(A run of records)
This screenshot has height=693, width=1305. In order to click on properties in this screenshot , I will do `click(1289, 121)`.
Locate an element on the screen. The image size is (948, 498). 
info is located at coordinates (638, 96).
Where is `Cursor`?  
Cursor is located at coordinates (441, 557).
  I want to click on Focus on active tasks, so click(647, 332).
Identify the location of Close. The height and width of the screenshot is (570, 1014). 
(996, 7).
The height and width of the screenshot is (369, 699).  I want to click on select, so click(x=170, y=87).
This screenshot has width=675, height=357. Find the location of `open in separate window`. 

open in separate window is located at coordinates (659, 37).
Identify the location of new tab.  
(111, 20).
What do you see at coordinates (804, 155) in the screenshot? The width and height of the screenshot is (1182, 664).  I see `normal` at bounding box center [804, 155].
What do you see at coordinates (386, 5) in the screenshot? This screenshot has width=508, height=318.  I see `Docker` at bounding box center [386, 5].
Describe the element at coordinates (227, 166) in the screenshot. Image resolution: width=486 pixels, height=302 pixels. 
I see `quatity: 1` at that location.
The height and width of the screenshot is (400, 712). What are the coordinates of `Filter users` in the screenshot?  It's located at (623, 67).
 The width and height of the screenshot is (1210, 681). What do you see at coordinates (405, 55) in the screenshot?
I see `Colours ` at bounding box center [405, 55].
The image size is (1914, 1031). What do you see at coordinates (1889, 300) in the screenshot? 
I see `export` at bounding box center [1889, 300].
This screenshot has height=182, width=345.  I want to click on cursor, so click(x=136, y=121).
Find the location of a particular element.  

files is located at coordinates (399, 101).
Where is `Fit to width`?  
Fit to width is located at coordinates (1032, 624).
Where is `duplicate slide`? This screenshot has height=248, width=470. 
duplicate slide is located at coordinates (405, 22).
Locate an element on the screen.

§ WHAT NEEDS TO BE DONE
Show every line of the records above that contains the string "separate", treating uppercase and lowercase as different.

§ RESULT OF THE TASK
This screenshot has width=675, height=357. Find the location of `open in separate window`. 
open in separate window is located at coordinates (659, 37).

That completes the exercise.